The goodwill in Som and Glos is rapidly running out. The work is costing individual contractors time and money and they are starting to resent being treated like they are doing the cull companies and the NFU a favour.

In January 2015 this culler also sent the following message.

2 of the main players at Gloscon sat on huge acreages of land for their own reasons and denied access by other contractors.

Dr Paul Livingstone who is the TB Eradication and Research Manager for Tbfree New Zealand in email correspondence dated 11th June 2013 said the following ...

We also manage and contract all wildlife control - we found that if farmers were responsible for possum control it was not efficient and tended to leave holes where some farmers didn't undertake good control. You cannot leave gaps in control when you have an objective to reduce infected herd numbers or to eradicate TB from possums within a defined area of land...

Farmers are currently financing the cull companies on zero income. In view of this one could firstly ask how can farmers pay more for TB, and secondly, why should farmers pay at all for TB when today's TB situation is largely due to a succession of government policy failures. However is any of this relevant?

The RELEVANT question which should be asked is "Is it better to let things continue as they are now or to start funding aspects of TB which are crucial to achieving TB control?"

Without fundamental change, TB is likely to persist in High Risk Areas and get established in large cattle dense counties like Lancashire, Cumbria and North Yorkshire.

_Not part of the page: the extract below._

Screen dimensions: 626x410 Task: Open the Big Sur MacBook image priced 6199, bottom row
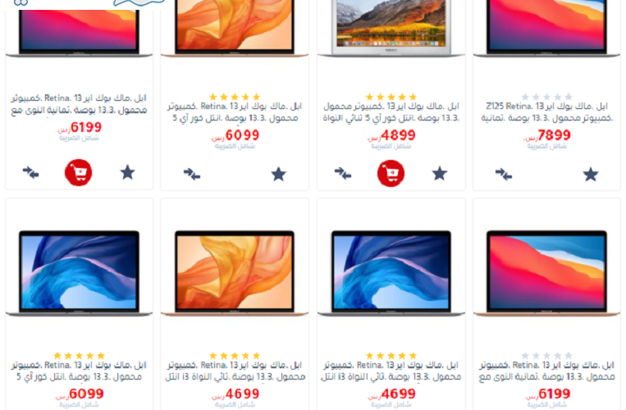pyautogui.click(x=547, y=273)
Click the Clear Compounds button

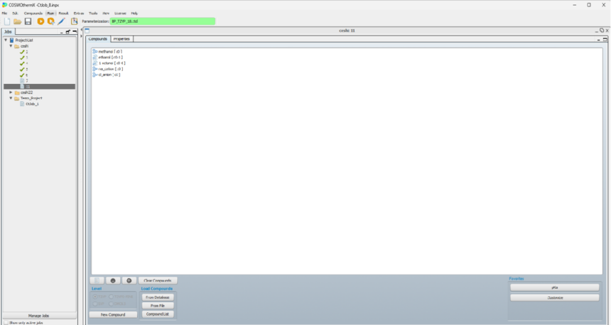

The only way the current minister-led system will achieve anything significant is if Joe Public starts being significantly and tangibly affected by TB. Will this ever happen? Farmers have a choice between either being proactive or letting the government pile the costs onto them. This will happen anyway. In trying to achieve DEFRA spending cuts (see the Farmers Guardian article titled "Defra spending cuts - where the axe could fall" by ALISTAIR DRIVER published on 30 OCT 2015), the government is already looking at how the AHDB levy is being spent to help balance their books in the way they want. Farmers should be making it clear that a greater proportion of money supplied by them should go into building a resilient TB control system. There is total silence from the NFU regarding diverting farmer levy into TB control. Prospects for TB control will be very poor if badger culling remains a small part of the overall strategy as Nigel Gibbens insisted was the case in a special briefing to rural reporters in 2014.